While effective and recyclable, ILs are expensive. To reduce costs, dilution with other safe compounds would be desirable, if there is no impact on deconstruction efficiency. Glycerol, a food additive, is inexpensive and becoming more so since it is a by-product of the expanding biodiesel industry. Use of glycerol as an additive or diluent for ILs is presented in this poster.

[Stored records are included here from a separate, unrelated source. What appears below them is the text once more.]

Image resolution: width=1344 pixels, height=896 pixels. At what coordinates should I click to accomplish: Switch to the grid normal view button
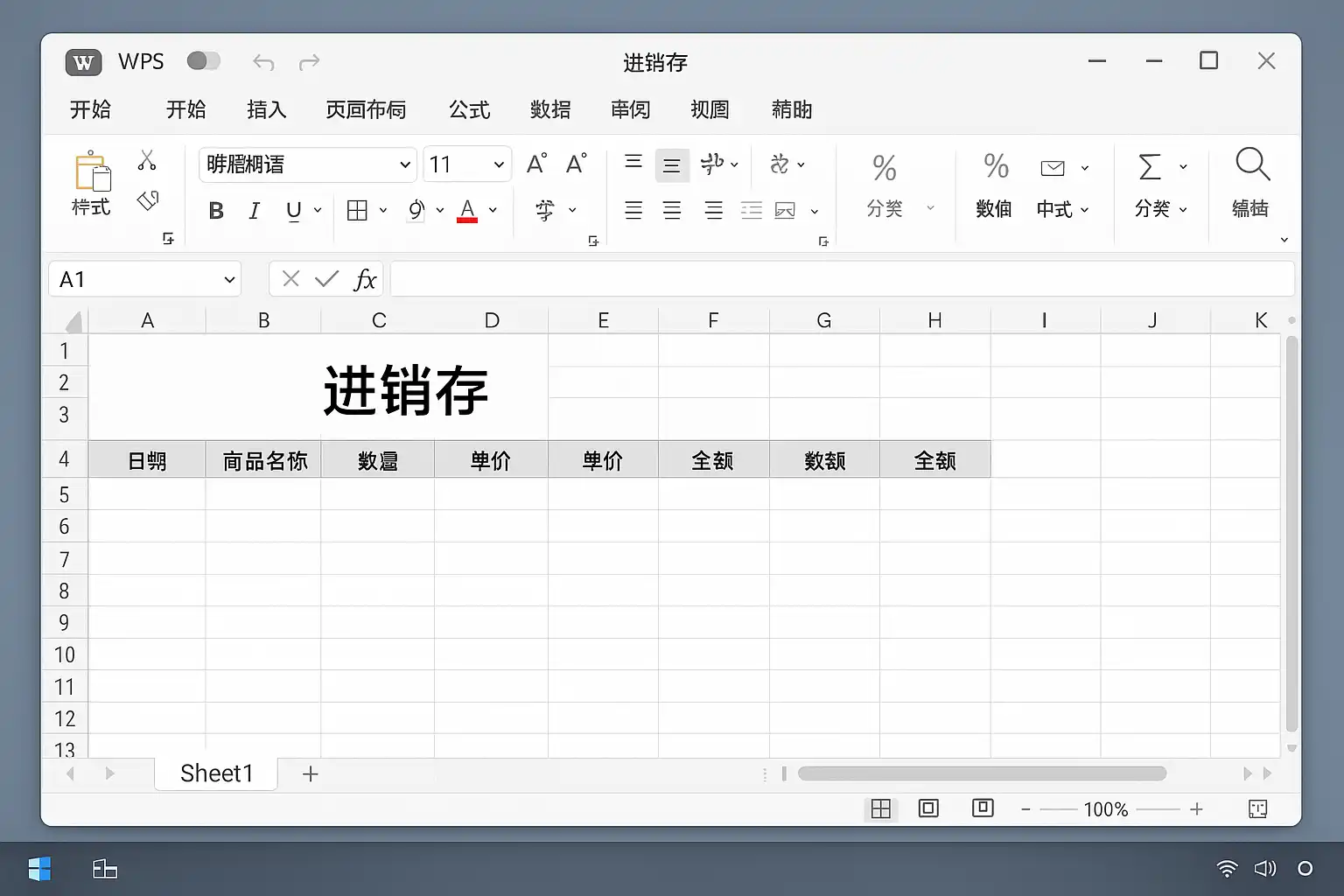point(881,809)
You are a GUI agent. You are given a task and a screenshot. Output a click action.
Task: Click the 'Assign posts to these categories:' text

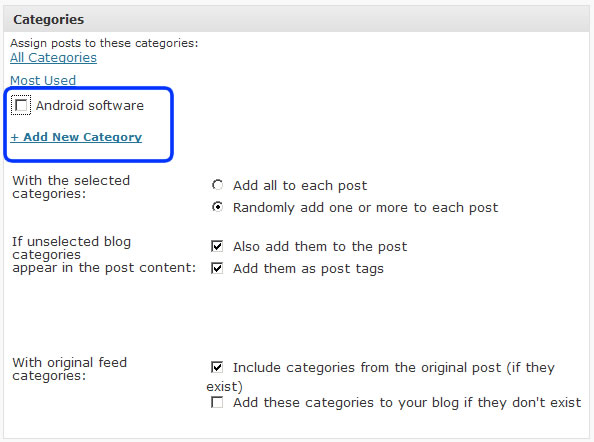(x=104, y=43)
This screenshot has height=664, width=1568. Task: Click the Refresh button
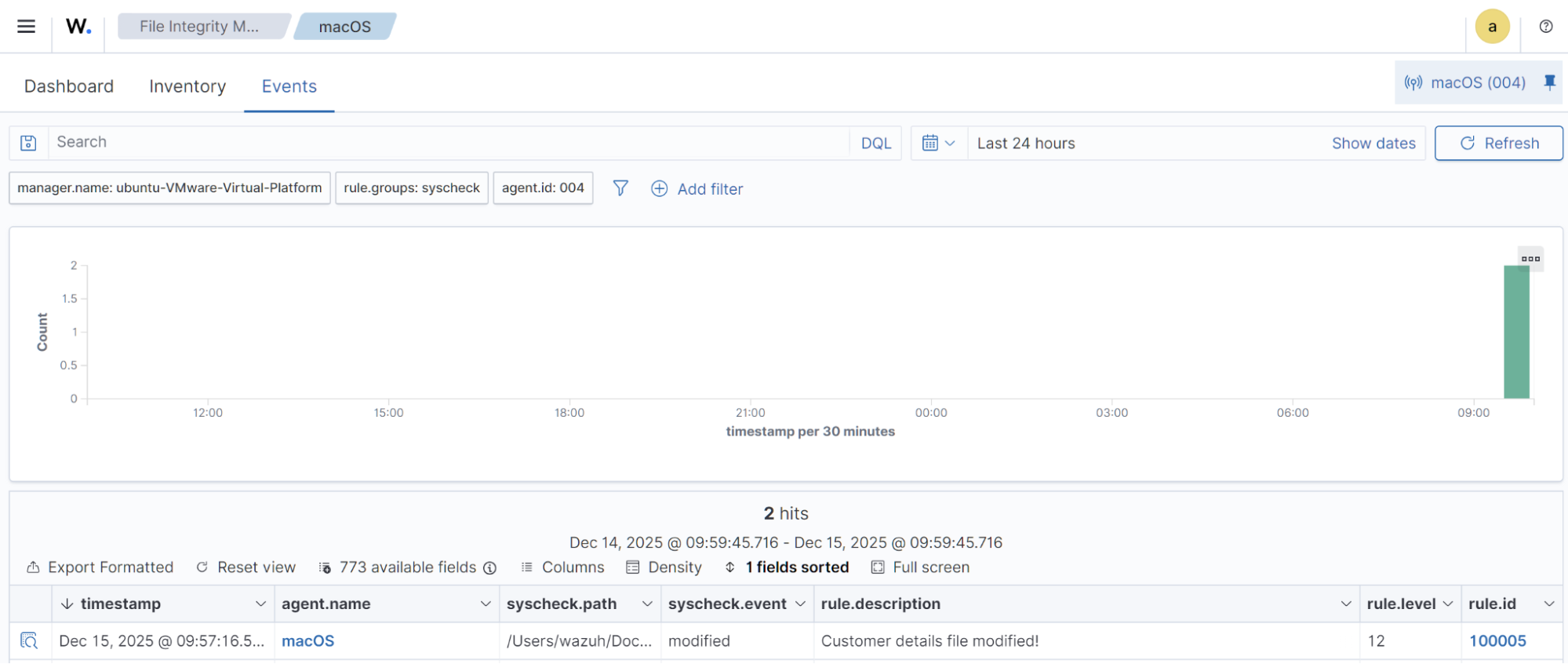pyautogui.click(x=1498, y=144)
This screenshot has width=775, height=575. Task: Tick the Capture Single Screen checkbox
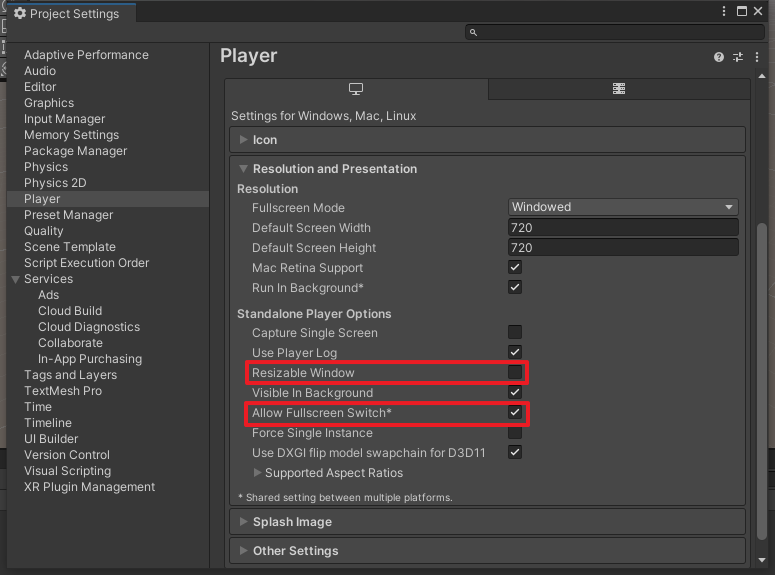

Rice hulls are an available biomass, with over 100 million tons produced per year, but with little practical use. The IL 1-ethyl-3-methylimidazolium formate ( EMIM Form) when mixed with an equal amount of glycerol has been shown to be effective in pretreating rice hulls. Ambient pressure, a pretreatment temperature of 110 °C, and a reaction time of three hours gave rice hulls that could be enzymatically hydrolyzed to give reasonably good glucose and xylose yields considering the recalcitrance of this silica-armored biomass.
The IL EMIM Form was also effective when diluted with an equal amount of glycerol to pretreat loblolly pine, a fast-growing softwood. Loblolly pine was pretreated at 140 °C for three hours to produce a solid enriched in cellulose and hemicelluloses, while a lignin-rich product could be precipitated from the IL-glycerol mixture. Similar products were obtained from pretreatment with a mixture of 75% 1-ethyl-3-methylimidazolium acetate (EMIM Ac) and 25% glycerol. Enzymatic hydrolysis of the pretreated solids gave glucose, mannose, and xylose yields up to 18 times that of the raw pine. Klason lignin in the pretreated pine was reduced.
Viscosity measurements of pure glycerol, EMIM Form, EMIM Ac, and IL-glycerol mixtures were very different at ambient temperature, but were quite similar at typical biomass pretreatment temperatures. Biomass pretreated by mixtures with higher viscosity tended to give better carbohydrate yields after enzymatic hydrolysis. This phenomenon may relate to more energy put into shearing flow of the IL-glycerol-biomass system resulting in biomass particle shearing or stretching that enhanced solvent access into the biomass. Higher excess molar volumes, VmE, tended to align with better carbohydrate yields after enzymatic hydrolysis. This suggests that separation of ions by a molecular solvent may faciliatate entrance of the pretreating ions into biomass.